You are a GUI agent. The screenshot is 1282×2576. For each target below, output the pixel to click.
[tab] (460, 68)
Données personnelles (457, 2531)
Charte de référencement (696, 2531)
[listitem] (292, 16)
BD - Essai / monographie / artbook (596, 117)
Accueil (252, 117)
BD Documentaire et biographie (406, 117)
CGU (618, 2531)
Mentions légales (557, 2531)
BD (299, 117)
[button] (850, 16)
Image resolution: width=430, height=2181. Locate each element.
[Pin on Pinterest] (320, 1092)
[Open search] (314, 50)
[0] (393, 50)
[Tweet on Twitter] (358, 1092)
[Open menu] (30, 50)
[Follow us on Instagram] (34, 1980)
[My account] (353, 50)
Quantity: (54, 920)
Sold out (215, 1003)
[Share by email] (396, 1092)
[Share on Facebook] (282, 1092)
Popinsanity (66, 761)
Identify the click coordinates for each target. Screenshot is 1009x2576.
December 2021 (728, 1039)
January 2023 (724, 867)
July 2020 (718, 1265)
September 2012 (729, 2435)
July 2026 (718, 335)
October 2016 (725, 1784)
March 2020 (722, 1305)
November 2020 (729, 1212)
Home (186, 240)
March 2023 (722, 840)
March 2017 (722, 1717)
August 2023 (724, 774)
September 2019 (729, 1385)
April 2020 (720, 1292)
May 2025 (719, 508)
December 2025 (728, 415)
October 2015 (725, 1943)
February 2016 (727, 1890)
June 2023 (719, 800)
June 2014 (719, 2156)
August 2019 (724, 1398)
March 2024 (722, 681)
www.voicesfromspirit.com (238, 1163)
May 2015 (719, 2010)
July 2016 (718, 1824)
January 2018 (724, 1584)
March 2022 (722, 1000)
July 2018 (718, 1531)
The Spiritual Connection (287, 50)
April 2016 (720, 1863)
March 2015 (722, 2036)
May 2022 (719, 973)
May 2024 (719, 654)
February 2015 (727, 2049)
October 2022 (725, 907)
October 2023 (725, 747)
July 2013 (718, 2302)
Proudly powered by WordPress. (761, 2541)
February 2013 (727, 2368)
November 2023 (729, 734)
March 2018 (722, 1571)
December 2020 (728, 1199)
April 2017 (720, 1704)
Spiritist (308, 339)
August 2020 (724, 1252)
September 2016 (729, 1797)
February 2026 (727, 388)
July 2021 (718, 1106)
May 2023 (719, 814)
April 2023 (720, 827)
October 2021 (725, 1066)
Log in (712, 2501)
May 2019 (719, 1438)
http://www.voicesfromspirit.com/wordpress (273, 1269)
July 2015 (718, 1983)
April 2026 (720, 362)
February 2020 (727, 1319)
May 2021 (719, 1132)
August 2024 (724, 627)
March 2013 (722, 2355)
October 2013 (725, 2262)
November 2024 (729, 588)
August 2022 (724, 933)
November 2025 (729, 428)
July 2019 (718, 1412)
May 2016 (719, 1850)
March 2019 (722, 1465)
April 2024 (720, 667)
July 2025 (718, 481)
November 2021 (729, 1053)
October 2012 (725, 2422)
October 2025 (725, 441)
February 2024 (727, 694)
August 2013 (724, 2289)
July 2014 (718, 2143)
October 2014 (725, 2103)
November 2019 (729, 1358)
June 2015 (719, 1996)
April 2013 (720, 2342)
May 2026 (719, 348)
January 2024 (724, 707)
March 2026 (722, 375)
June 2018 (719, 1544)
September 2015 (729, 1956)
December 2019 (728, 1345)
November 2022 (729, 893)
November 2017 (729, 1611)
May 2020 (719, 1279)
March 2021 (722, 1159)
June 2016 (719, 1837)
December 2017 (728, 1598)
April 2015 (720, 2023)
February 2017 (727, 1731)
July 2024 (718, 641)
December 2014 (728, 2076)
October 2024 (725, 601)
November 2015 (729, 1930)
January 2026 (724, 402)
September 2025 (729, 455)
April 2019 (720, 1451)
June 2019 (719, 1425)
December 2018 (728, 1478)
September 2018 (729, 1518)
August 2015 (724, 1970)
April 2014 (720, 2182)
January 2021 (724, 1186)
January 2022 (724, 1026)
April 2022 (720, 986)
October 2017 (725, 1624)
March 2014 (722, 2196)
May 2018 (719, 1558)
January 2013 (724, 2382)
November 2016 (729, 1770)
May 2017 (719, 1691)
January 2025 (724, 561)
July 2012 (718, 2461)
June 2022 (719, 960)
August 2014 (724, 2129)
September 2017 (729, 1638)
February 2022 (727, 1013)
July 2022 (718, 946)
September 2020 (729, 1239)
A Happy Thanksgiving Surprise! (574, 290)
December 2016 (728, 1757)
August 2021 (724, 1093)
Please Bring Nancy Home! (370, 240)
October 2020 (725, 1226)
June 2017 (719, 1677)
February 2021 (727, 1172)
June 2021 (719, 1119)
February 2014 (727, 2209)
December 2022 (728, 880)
-=-=-
**Required work:**
For this exercise, the answer is the lines from the one containing "July 2022 (718, 946)" through the end of the listing above, reproduced exactly.

**Reply:**
July 2022 (718, 946)
September 2020 (729, 1239)
A Happy Thanksgiving Surprise! (574, 290)
December 2016 (728, 1757)
August 2021 (724, 1093)
Please Bring Nancy Home! (370, 240)
October 2020 (725, 1226)
June 2017 (719, 1677)
February 2021 (727, 1172)
June 2021 (719, 1119)
February 2014 (727, 2209)
December 2022 (728, 880)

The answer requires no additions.